Job Responsibilities

Most of the time, you’ll be involved in maintaining the Process validation and EO Sterilization validation process in Terumo Europe, more concrete:

•    You’ll maintain the QMS procedures on process validation of EO sterilization and manufacturing processes, including the risk management process (process FMEA) to be compliant with applicable European and FDA regulations, guidelines and Terumo Global Quality Policies.
•    You’ll train the process validation and EO sterilization validation engineers.
•    You’re responsible for maintaining and doing the follow-up of the VMP’s and periodic reviews to ensure that processes are timely re-validated.
•    You’ll review and approve EO sterilization validation files for compliance with EN ISO 11135.
•    You’ll coach QA engineers in the review process of process validation files and monitor this review process.
•    Follow-up EO Sterilisation validation subcontractor
•    Responsible for nonconformity handling related to process and sterilisation validation issues (including audit nonconformities)
o    investigate CAPA need, guide investigation to the root cause of the nonconformity and review proposed corrective actions.
o    Ensure proper documentation and follow-up implementation of corrective actions, effectiveness evaluations for CAPA and closure of the nonconformity.

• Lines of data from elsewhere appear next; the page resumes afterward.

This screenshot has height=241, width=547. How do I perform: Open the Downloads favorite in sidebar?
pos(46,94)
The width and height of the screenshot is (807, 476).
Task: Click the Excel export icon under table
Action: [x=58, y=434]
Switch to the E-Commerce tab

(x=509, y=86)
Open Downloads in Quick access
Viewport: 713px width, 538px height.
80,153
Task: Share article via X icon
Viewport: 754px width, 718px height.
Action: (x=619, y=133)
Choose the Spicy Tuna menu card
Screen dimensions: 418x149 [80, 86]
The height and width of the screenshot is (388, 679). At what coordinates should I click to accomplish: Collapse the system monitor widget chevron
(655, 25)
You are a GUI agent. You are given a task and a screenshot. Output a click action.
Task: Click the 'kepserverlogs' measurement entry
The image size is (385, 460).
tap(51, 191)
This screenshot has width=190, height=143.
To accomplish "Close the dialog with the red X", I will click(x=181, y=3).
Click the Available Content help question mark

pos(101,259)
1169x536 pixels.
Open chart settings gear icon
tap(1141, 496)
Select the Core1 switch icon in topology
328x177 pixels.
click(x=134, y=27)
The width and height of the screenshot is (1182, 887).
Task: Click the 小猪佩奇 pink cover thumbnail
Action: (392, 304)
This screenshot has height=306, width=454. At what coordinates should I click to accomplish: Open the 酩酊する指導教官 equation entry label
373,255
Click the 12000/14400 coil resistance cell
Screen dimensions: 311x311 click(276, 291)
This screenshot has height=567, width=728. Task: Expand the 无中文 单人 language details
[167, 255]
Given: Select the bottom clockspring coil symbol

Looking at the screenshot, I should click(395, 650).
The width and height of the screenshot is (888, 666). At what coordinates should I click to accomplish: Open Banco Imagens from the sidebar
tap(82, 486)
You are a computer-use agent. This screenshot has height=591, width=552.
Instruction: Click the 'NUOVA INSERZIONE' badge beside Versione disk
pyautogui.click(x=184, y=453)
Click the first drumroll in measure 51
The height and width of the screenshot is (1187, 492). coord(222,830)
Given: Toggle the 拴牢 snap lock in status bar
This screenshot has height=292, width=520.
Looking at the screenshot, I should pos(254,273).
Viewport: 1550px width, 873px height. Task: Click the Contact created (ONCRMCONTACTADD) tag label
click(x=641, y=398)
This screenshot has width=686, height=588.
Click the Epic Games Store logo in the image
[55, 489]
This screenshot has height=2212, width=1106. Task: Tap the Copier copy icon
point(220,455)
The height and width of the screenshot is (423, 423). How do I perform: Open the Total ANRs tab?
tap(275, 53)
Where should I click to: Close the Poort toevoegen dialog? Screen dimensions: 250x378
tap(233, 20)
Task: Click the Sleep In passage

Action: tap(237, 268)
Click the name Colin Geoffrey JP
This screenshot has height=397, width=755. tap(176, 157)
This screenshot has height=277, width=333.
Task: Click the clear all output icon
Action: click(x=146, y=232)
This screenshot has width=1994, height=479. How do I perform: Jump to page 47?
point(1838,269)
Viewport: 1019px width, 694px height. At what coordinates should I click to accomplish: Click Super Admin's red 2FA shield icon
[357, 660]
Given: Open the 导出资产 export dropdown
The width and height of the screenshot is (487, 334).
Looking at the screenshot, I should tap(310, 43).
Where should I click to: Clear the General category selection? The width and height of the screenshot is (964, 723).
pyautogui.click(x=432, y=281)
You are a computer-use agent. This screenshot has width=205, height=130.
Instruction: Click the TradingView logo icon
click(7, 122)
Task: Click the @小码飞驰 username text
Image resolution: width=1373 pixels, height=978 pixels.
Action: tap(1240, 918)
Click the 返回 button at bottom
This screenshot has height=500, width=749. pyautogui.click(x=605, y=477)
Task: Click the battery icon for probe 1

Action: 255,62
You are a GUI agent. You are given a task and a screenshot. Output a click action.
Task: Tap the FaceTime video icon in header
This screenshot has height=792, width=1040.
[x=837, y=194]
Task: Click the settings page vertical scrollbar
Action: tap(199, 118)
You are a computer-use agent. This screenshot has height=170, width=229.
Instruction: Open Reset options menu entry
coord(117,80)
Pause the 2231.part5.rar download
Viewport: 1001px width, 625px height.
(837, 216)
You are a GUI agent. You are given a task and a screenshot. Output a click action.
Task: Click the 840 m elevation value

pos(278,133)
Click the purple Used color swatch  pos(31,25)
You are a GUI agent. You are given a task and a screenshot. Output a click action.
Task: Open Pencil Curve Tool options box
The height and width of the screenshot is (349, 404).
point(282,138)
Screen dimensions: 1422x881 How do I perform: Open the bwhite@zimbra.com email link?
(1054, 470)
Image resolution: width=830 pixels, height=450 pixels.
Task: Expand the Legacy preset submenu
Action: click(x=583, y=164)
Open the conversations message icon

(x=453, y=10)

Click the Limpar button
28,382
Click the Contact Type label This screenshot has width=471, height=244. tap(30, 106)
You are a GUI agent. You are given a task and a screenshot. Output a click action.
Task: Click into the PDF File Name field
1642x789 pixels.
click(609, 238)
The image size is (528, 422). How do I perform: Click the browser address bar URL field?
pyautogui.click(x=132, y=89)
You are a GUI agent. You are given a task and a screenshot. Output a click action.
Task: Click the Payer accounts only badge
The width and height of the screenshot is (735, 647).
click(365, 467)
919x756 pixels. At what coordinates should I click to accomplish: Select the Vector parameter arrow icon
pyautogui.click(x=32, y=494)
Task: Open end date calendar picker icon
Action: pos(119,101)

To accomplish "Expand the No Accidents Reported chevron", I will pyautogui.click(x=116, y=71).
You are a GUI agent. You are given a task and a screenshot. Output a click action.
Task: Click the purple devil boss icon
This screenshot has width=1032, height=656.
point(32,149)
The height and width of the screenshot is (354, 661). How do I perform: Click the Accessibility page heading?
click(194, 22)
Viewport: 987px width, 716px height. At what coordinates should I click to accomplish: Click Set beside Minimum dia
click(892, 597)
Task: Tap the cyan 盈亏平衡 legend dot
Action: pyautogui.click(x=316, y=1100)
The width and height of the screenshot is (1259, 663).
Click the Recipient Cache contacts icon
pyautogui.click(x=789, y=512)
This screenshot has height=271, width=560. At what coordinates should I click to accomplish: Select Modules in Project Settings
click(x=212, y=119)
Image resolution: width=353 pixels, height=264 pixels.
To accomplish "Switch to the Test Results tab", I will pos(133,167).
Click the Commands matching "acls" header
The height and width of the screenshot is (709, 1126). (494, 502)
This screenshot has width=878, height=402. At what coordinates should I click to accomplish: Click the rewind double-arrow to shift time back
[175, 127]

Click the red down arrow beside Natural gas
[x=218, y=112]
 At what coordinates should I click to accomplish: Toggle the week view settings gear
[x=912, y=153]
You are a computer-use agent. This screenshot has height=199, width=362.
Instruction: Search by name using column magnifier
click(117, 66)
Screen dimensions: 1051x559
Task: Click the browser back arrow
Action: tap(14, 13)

A smaller part of your time, you’ll execute and support quality systems audits
•    You’ll participate in the internal audits of Terumo Europe
•    You’ll support regulatory, corporate and customer audits as subject matter expert for process and sterilization validation, supported by the validation engineers.

Profile Description

•    University or technical degree in engineering, scientific, medical or pharmaceutical oriented education, or equivalent by experience. 
•    Experience in the technical domain of process validation and eager to learn more about EO sterilization (validation). Experience with EO sterilization is an asset.
•    Profound knowledge of EN ISO 11135, EN ISO 13485, 21 CFR Part 820, GHTF/SG3/N99-10
•    Minimum 2 years professional experience in medical and/or pharmaceutical environment
•    Good working knowledge of English (written and spoken). Knowledge of French is an asset. 
•    Team player with strong communication skills to collaborate with different partners across our organization 
•    Being able to work accurately according to guidelines 
•    Open to work full time 



Working for Terumo means contributing to society through healthcare. Terumo offers an attractive salary and benefits package. Besides meal vouchers, interesting insurances, 100% public transport reimbursement, you also have the possibility to lease an (e-)bike.  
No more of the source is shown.